TASK DESCRIPTION | Even where a line looks wrong, copy it exactly and include every entry.

SOURCE MATERIAL |
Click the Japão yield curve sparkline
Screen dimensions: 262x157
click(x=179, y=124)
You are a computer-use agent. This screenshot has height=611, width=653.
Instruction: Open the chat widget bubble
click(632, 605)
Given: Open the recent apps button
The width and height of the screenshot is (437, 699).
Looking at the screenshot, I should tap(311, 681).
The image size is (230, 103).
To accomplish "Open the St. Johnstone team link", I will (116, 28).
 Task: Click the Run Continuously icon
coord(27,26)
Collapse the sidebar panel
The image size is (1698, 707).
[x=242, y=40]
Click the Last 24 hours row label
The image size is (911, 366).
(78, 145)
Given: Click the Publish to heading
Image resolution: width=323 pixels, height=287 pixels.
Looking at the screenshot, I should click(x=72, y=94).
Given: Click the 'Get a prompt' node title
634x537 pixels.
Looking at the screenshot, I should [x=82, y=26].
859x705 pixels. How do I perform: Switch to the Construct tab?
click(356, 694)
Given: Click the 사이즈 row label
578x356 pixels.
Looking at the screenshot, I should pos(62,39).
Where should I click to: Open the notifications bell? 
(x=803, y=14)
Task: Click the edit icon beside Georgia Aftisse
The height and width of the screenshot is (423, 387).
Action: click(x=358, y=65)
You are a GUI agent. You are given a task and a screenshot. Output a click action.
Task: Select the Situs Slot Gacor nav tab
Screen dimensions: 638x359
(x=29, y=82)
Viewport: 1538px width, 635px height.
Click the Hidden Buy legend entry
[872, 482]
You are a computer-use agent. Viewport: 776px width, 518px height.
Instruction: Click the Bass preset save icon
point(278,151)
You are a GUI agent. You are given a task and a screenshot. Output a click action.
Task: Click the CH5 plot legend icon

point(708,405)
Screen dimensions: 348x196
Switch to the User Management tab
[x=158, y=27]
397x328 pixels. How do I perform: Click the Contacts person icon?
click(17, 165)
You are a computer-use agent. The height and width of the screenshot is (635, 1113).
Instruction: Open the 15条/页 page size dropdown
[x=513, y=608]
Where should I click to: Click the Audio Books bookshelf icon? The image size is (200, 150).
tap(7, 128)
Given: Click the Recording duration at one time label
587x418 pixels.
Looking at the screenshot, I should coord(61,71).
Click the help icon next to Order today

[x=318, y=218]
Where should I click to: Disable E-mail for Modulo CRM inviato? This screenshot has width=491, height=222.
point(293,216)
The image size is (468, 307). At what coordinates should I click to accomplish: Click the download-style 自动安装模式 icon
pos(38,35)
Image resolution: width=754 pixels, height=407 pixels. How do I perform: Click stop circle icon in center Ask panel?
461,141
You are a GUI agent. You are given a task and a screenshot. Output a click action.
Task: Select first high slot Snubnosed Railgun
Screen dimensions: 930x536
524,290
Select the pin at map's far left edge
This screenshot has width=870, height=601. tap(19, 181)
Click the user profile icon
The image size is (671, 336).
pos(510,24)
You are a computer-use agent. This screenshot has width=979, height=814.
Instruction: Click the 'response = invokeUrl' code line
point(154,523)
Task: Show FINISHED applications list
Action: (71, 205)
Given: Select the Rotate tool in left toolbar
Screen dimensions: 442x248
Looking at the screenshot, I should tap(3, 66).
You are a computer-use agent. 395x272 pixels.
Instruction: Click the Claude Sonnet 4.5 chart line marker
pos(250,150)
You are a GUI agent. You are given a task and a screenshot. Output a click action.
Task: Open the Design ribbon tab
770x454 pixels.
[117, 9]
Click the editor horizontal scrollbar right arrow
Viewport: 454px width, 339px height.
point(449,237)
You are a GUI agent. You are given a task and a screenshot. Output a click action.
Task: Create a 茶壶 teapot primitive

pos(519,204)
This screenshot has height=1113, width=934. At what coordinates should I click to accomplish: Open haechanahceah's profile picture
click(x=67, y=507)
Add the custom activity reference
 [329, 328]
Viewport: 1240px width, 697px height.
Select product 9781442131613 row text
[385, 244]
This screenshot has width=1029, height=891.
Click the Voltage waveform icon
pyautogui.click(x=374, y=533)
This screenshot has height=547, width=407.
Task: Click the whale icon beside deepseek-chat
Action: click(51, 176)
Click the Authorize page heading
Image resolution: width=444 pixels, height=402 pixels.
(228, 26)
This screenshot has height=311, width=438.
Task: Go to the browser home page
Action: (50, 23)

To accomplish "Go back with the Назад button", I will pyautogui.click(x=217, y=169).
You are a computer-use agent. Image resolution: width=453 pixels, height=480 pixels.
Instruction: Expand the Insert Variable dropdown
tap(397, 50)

RESPONSE TO THIS TASK |
Click the Japão yield curve sparkline
Screen dimensions: 262x157
click(x=179, y=124)
You are a computer-use agent. This screenshot has height=611, width=653.
Instruction: Open the chat widget bubble
click(632, 605)
Given: Open the recent apps button
The width and height of the screenshot is (437, 699).
Looking at the screenshot, I should tap(311, 681).
The image size is (230, 103).
To accomplish "Open the St. Johnstone team link", I will (116, 28).
 Task: Click the Run Continuously icon
coord(27,26)
Collapse the sidebar panel
The image size is (1698, 707).
[x=242, y=40]
Click the Last 24 hours row label
The image size is (911, 366).
(78, 145)
Given: Click the Publish to heading
Image resolution: width=323 pixels, height=287 pixels.
Looking at the screenshot, I should click(x=72, y=94).
Given: Click the 'Get a prompt' node title
634x537 pixels.
Looking at the screenshot, I should [x=82, y=26].
859x705 pixels. How do I perform: Switch to the Construct tab?
click(356, 694)
Given: Click the 사이즈 row label
578x356 pixels.
Looking at the screenshot, I should pos(62,39).
Where should I click to: Open the notifications bell? 
(x=803, y=14)
Task: Click the edit icon beside Georgia Aftisse
The height and width of the screenshot is (423, 387).
Action: click(x=358, y=65)
You are a GUI agent. You are given a task and a screenshot. Output a click action.
Task: Select the Situs Slot Gacor nav tab
Screen dimensions: 638x359
(x=29, y=82)
Viewport: 1538px width, 635px height.
Click the Hidden Buy legend entry
[872, 482]
You are a computer-use agent. Viewport: 776px width, 518px height.
Instruction: Click the Bass preset save icon
point(278,151)
You are a GUI agent. You are given a task and a screenshot. Output a click action.
Task: Click the CH5 plot legend icon

point(708,405)
Screen dimensions: 348x196
Switch to the User Management tab
[x=158, y=27]
397x328 pixels. How do I perform: Click the Contacts person icon?
click(17, 165)
You are a computer-use agent. The height and width of the screenshot is (635, 1113).
Instruction: Open the 15条/页 page size dropdown
[x=513, y=608]
Where should I click to: Click the Audio Books bookshelf icon? The image size is (200, 150).
tap(7, 128)
Given: Click the Recording duration at one time label
587x418 pixels.
Looking at the screenshot, I should coord(61,71).
Click the help icon next to Order today

[x=318, y=218]
Where should I click to: Disable E-mail for Modulo CRM inviato? This screenshot has width=491, height=222.
point(293,216)
The image size is (468, 307). At what coordinates should I click to accomplish: Click the download-style 自动安装模式 icon
pos(38,35)
Image resolution: width=754 pixels, height=407 pixels. How do I perform: Click stop circle icon in center Ask panel?
461,141
You are a GUI agent. You are given a task and a screenshot. Output a click action.
Task: Select first high slot Snubnosed Railgun
Screen dimensions: 930x536
524,290
Select the pin at map's far left edge
This screenshot has width=870, height=601. tap(19, 181)
Click the user profile icon
The image size is (671, 336).
pos(510,24)
You are a computer-use agent. This screenshot has width=979, height=814.
Instruction: Click the 'response = invokeUrl' code line
point(154,523)
Task: Show FINISHED applications list
Action: (71, 205)
Given: Select the Rotate tool in left toolbar
Screen dimensions: 442x248
Looking at the screenshot, I should tap(3, 66).
You are a computer-use agent. 395x272 pixels.
Instruction: Click the Claude Sonnet 4.5 chart line marker
pos(250,150)
You are a GUI agent. You are given a task and a screenshot. Output a click action.
Task: Open the Design ribbon tab
770x454 pixels.
[117, 9]
Click the editor horizontal scrollbar right arrow
Viewport: 454px width, 339px height.
point(449,237)
You are a GUI agent. You are given a task and a screenshot. Output a click action.
Task: Create a 茶壶 teapot primitive

pos(519,204)
This screenshot has height=1113, width=934. At what coordinates should I click to accomplish: Open haechanahceah's profile picture
click(x=67, y=507)
Add the custom activity reference
 [329, 328]
Viewport: 1240px width, 697px height.
Select product 9781442131613 row text
[385, 244]
This screenshot has width=1029, height=891.
Click the Voltage waveform icon
pyautogui.click(x=374, y=533)
This screenshot has height=547, width=407.
Task: Click the whale icon beside deepseek-chat
Action: click(51, 176)
Click the Authorize page heading
Image resolution: width=444 pixels, height=402 pixels.
(228, 26)
This screenshot has height=311, width=438.
Task: Go to the browser home page
Action: (50, 23)

To accomplish "Go back with the Назад button", I will pyautogui.click(x=217, y=169).
You are a computer-use agent. Image resolution: width=453 pixels, height=480 pixels.
Instruction: Expand the Insert Variable dropdown
tap(397, 50)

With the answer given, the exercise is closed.